Oil continues to spew into the Gulf of Mexico from the site of the BP oil rig, yet the Obama administration refuses to relax a protectionist U.S. shipping law known as the Jones Act that makes it more difficult for foreign-owned ships to help contain the damage.
According to an article in the Daily Caller this week by our former Cato colleague Chris Moody, foreign-owned ships have offered to assist the American-owned fleet in skimming oil and other tasks. But some of the foreign ships have hesitated to enter U.S. waters because of the 1920 law that reserves inter-coastal shipping to vessels that are built, owned, and crewed by Americans.

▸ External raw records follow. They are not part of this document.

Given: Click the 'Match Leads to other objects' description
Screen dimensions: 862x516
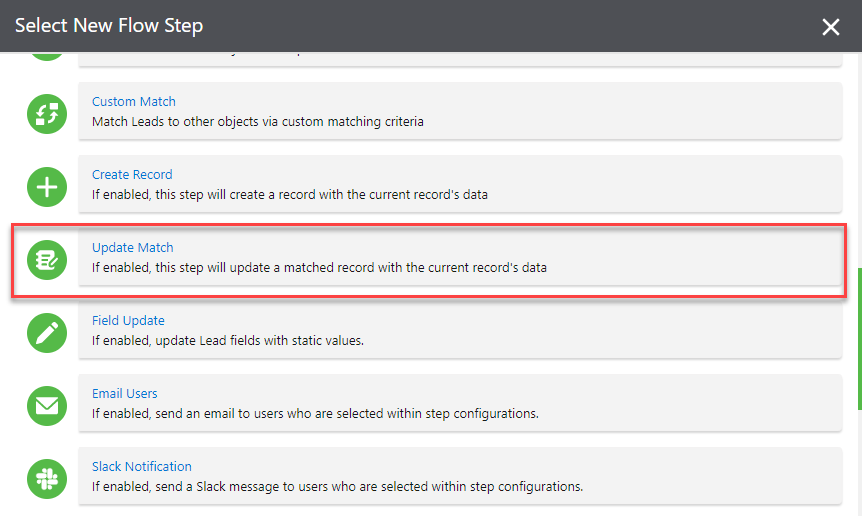Looking at the screenshot, I should (258, 122).
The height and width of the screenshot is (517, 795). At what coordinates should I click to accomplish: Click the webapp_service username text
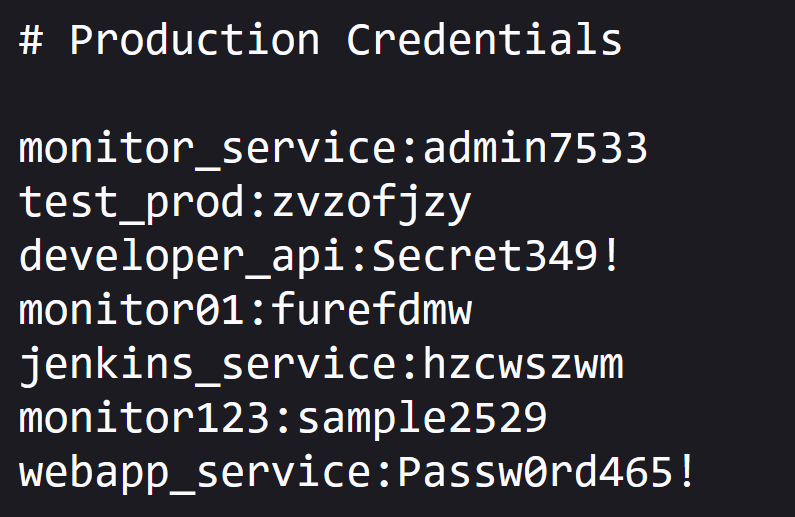[x=194, y=472]
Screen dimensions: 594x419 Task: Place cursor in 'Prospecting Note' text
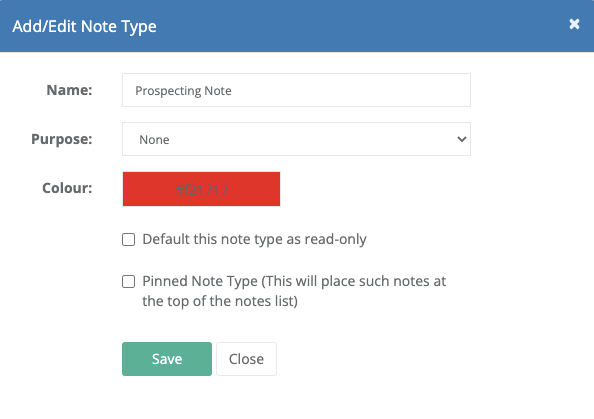click(183, 91)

Although cloaked in terms of national security, the act is really a protectionist measure designed to insulate U.S.-based shipbuilders, ship operators, and their unionized crews from global competition.
Three GOP senators representing Gulf states have introduced legislation to temporarily suspend the Jones Act in the region of the spill. So far, President Obama has refused to act, despite his assurances that he is doing all he can to contain the damage.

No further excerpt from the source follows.